Something triggered my memories. Maybe it was a passage in my quiet time this morning. I have been going through Jeremiah this summer and this morning I read chapter 48: 11-12:
Moab has been at rest from youth,
like wine left on its dregs,
not poured from one jar to another–
she has not gone into exile.
So she tastes as she did,
and her aroma is unchanged.
But days are coming,
declared the Lord,
when I will send men who pour from jars;
and they will pour her out;
they will empty her jars and smash her jugs.
This passage startled me because I realized God does not want me to “taste” or “smell” the same and so He brings about circumstances to start the pouring process. In my case, He brought some “gifts” my way.
Gifts usually make me happy, but I remember once when I experienced a “letdown” after opening a birthday present. A girlfriend had given an exercise video to me. It was good for me. And yes, I needed it. I learned very quickly that I don’t welcome gifts that require something of me.

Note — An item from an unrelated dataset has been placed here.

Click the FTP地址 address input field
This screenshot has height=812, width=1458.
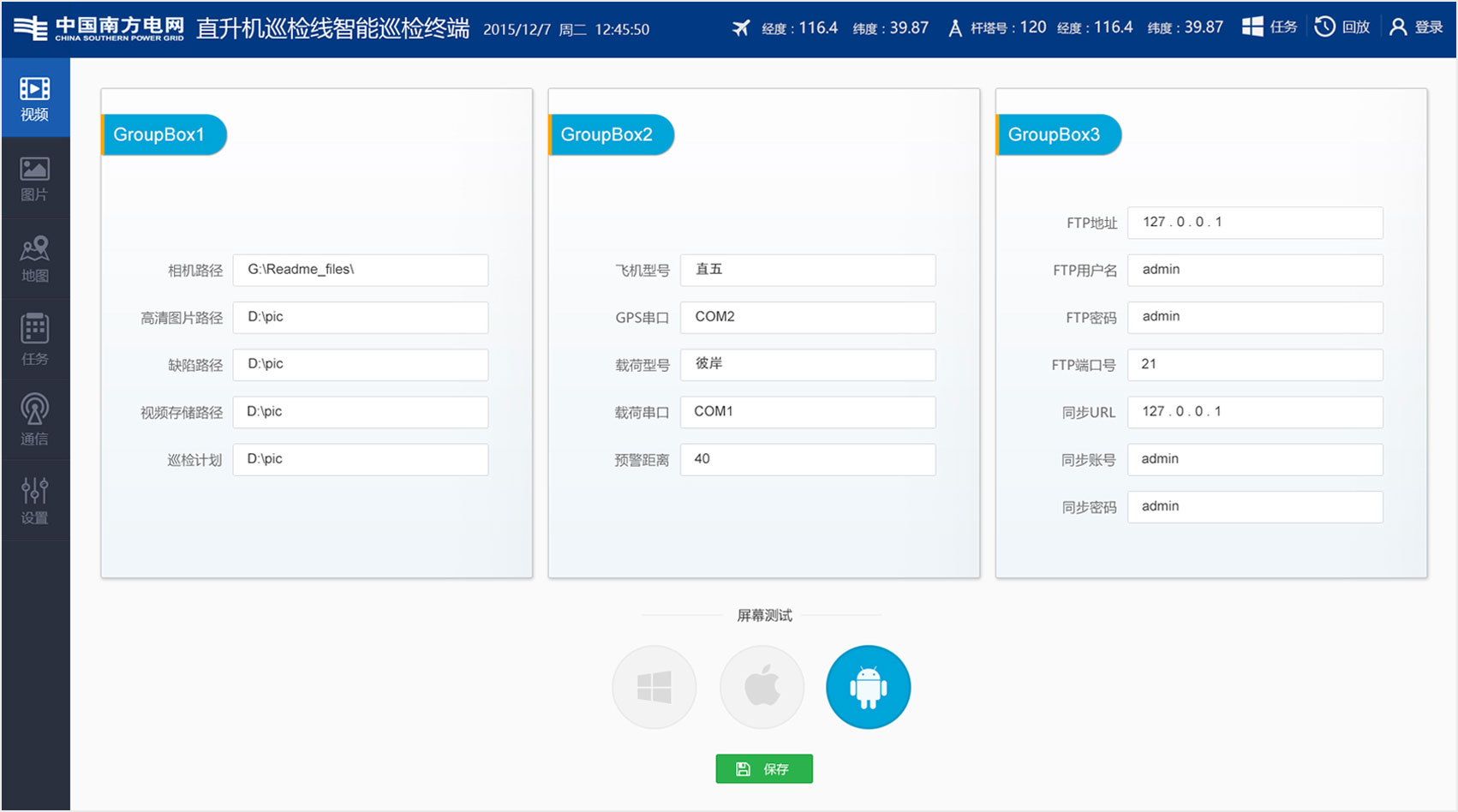pyautogui.click(x=1254, y=222)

This year God has given two such “gifts” to my husband Ed and to me: the gift of adolescence and the gift of Nana. Peter, our son, turned thirteen a few weeks ago, but the realities of having a teenager in our home have been apparent for months. Eugene Peterson, author of Like Dew Your Youth, has helped put this “gift” into perspective. I’ve frequently heard the statement, “children are a gift of God,” but normally I picture a newborn infant or a cuddly toddler, not an argumentative adolescent. Peterson’s premise is this: the adolescent is “born” into our lives when we, in our middle age, are prone to stagnation (like “wine left in its dregs”?) and in danger of being arrested in our growth. Teenagers, as Peterson so wisely writes, “test our love, chasten our hope and push our faith to the edge.”
The second gift is Nana. In the midst of preparing for nana last May came God’s additional gift of a story. But it was not a new story. God reminded me of a story from my childhood…

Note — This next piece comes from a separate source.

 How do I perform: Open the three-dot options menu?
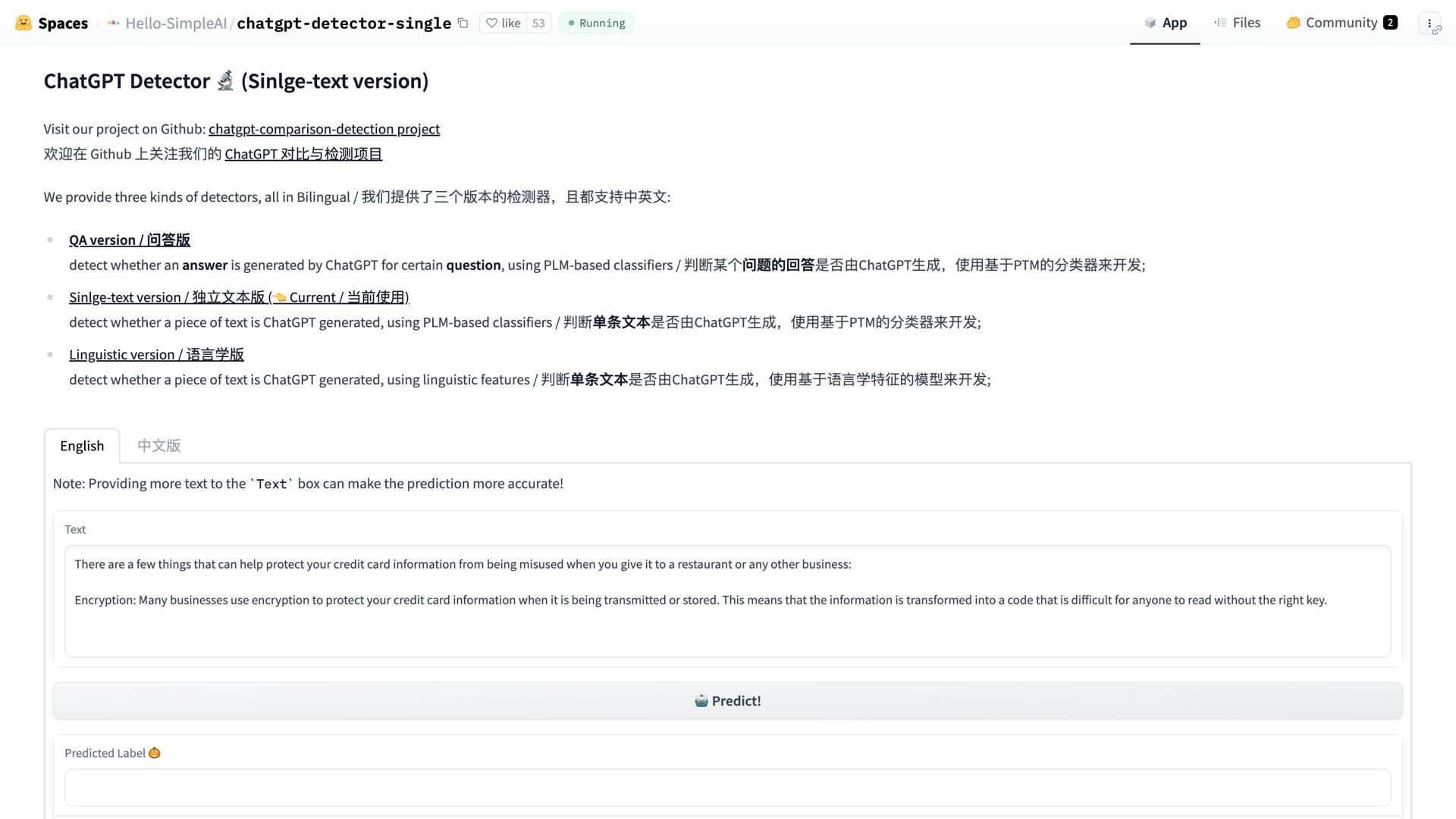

When I was eight years old, my family vacationed at Lake Erie. One hot, lazy, sunny afternoon, I took my air mattress and swam out a distance to float gently back to shore. The lapping of the waves and the heat soon lulled me to sleep. Suddenly, I was pinned between the mattress and the sandy lake bottom, choking on a huge intake of water. My older sister had sneaked up on me, flipped the mattress and sat upon it. After three attempts I finally raised myself sufficiently to poke my head out of the water.

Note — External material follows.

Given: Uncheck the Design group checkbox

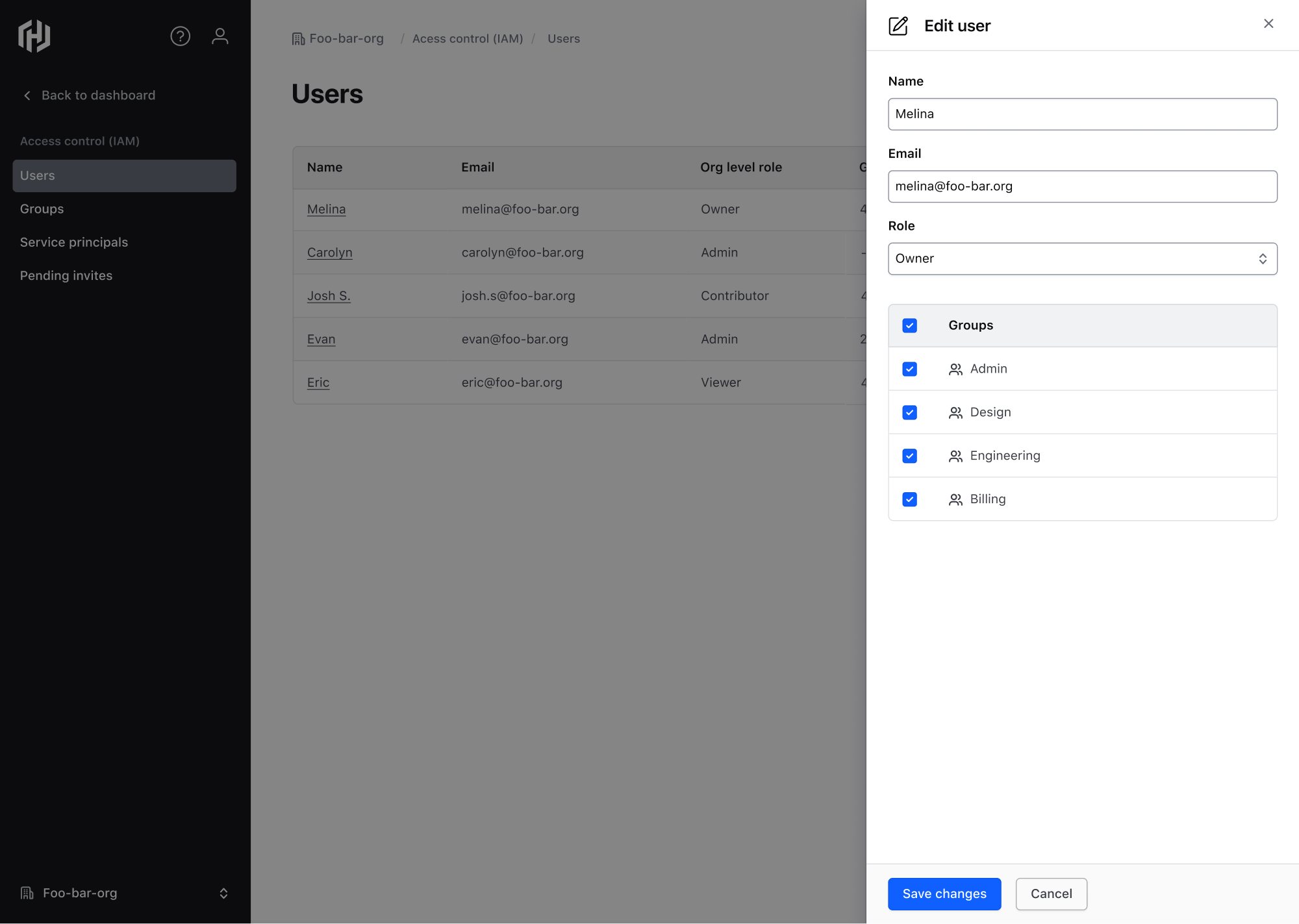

Why, at this particular moment, did God remind me of this story and in such vivid detail? It was a gift, but it was perhaps the strangest gift I had ever received. This story seemed to accurately convey what I had been feeling as I anticipated providing daily care for Nana…a woman who is my mother-in-law, my husband’s mother and my children’s grandmother, but who has no clue she exists in such a relationship with us. It is as if one moment you are drifting lazily and peacefully along (“at rest from youth”?) and the next moment you are in terrible distress and shock about it because you have been able to “handle” life up to this point. And as a caregiver of one such as Nana, you often don’t know how to communicate your distress to those around you in a way that can be understood. So, it’s doubly difficult because you expect recognition and sympathy, but it is not there because there is little understanding of what you are experiencing.
It is as if God gave this story to me knowing I would feel like that helpless, panicky little girl — perhaps not physically drowning but emotionally going under due to the weight of my feelings of guilt and anger in the care-giving role. God gave me this story because He wanted me to know He understands. But I also think God gave this year with Nana as a gift. He longs to wean me from my idolatry of personal productivity and efficiency. He wants to assure me as I look squarely in the face of the disintegration of self/memory when I care for Nana, that even if others forget, He still remembers, and His memory moves Him to compassion towards me and Nana.
POSTSCRIPT…The year has passed. I look back in amazement. Prior to Nana’s arrival, we received many warnings not to bring her over. But it worked out to bring her here because this culture honors the elderly and it was a fairly simple matter to find two women (two shifts) to provide loving and compassionate care at an affordable price as Ed and I continued with our ministry on campus. She had minimal health problems and we were able to manage without undue stress/strain. We brought her back to the States this summer and were able to get her settled into an Alzheimer’s residential home. I wept when God gave me the remembrance of that story last year. I wept as I tried to take it all in. And I weep today because several women here in the Philippines understood and came alongside me during this past year. I am so grateful for their love and concern. I don’t know if I have changed — if I taste or smell any differently as a result of having Nana and an adolescent son in my home – but there is the delicious comfort of knowing God knows and understands and comes to me at various times and in various ways bearing gifts that put me in a position of having to face myself and partake of His grace.